İçindekiler
Hollanda denince aklına başkent Amsterdam geliyor olabilir. Amsterdam’da gezilecek yerler de hayli fazla olabilir, ama Hollanda’nın diğer şehirlerinde Amsterdam’dan kesinlikle çok daha fazlası var. Hem hiçbir ülke yalnızca başkentiyle tam olarak tanımlanabilir mi? Amsterdam’ın güzelliğini gölgelemek istemesek de keşif için yollara düşen gezginlerin seçeneklerinin bu ülkede hayli fazla olduğunu söylemek istiyoruz. Evet, Amsterdam dışında Hollanda’da ziyaret edilebilecek muhteşem yerler var.
Amsterdam’dan günübirlik bir gezi planlamaya çalışıyorsan buraları keşfetmek için birlikte bir yolculuğa çıkacağız.
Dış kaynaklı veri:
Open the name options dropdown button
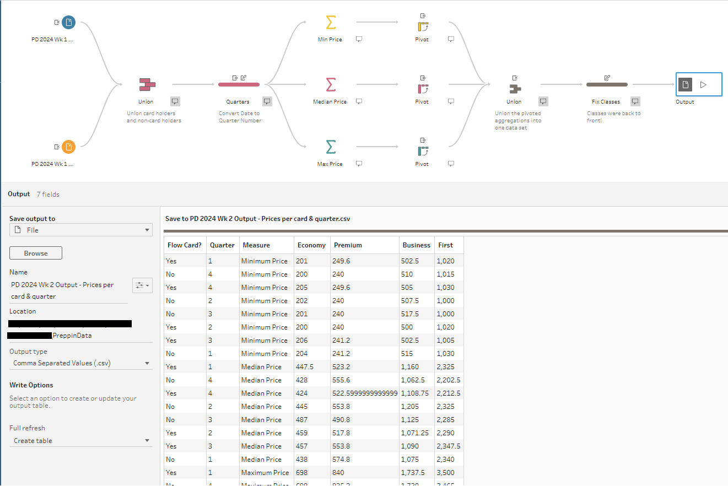This screenshot has height=486, width=728. pyautogui.click(x=142, y=285)
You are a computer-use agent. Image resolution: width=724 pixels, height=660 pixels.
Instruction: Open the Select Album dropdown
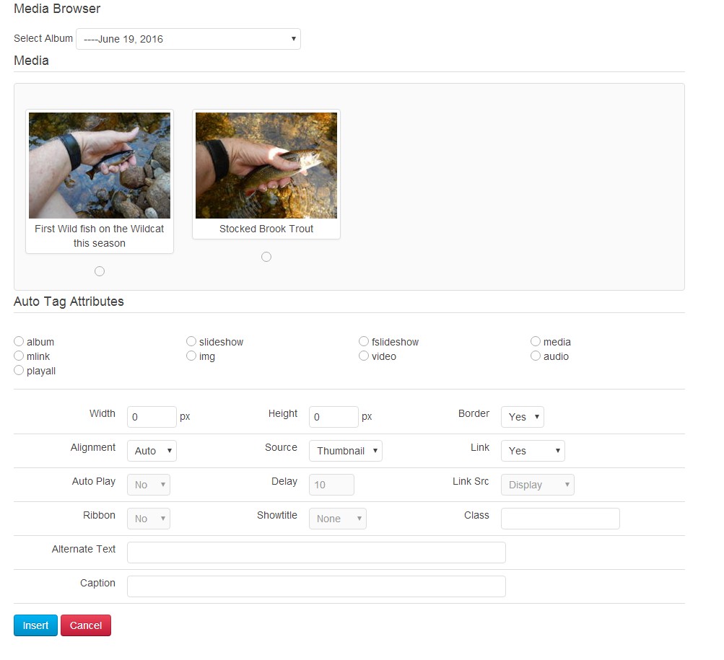tap(188, 39)
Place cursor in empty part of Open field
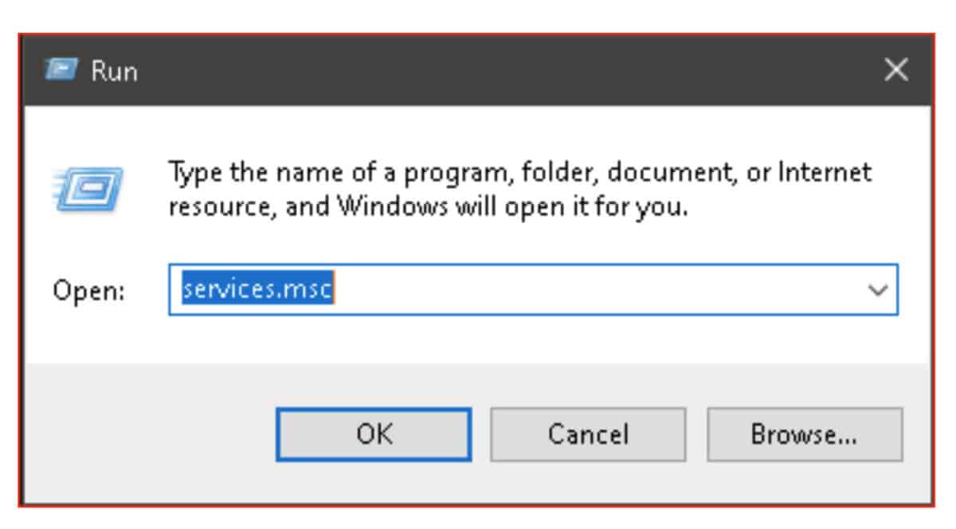 click(598, 291)
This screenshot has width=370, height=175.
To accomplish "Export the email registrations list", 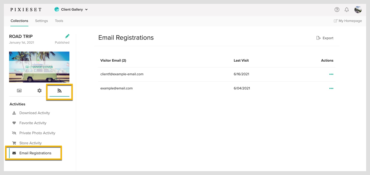I will [325, 38].
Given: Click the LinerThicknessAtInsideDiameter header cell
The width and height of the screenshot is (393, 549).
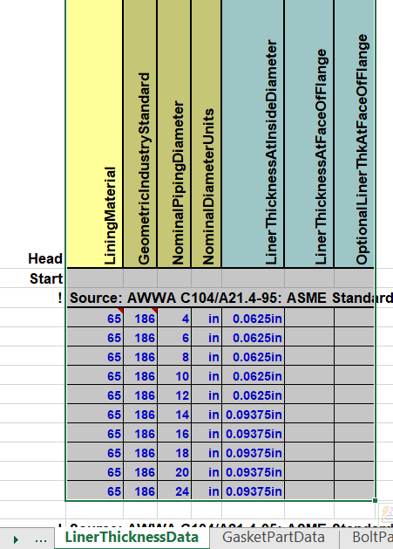Looking at the screenshot, I should click(x=253, y=134).
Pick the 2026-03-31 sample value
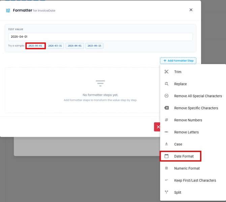The height and width of the screenshot is (202, 226). [55, 46]
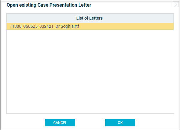The height and width of the screenshot is (130, 180).
Task: Abort opening a letter via CANCEL
Action: point(60,123)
Kartpostal gibi manzaralara dalıp giderken yepyeni yollar belirecek önümüzde. Hayır, bu bir şiir başlangıcı değil, gezginler için küçük bir spoiler!
Kampanyaları dört gözle beklediğini biliyoruz. Hollanda ucuz uçak biletini nerede bulacağını biliyorsun.
Hollanda Uçak Bileti Ara
Haydi gel, Amsterdam çevresinde görülecek yerler nereler detaylı şekilde bakalım.
Zaandam: Monet’i Büyüleyen Manzaralar
Amsterdam dışında Hollanda’da ziyaret edilebilecek en i̇yi yerler listemize Zaandam’la giriş yapmak istiyoruz. Amsterdam Tren İstasyonu’ndan (Amsterdam Centraal Station) trene binip 15 dakika sonra Zaandam’a ulaşabilmek mümkün. Amsterdam’a hayli yakın olduğu için şehir merkezini keşfetmek istediğin zaman bile burada konaklama yapabilirsin, aklında bulunsun.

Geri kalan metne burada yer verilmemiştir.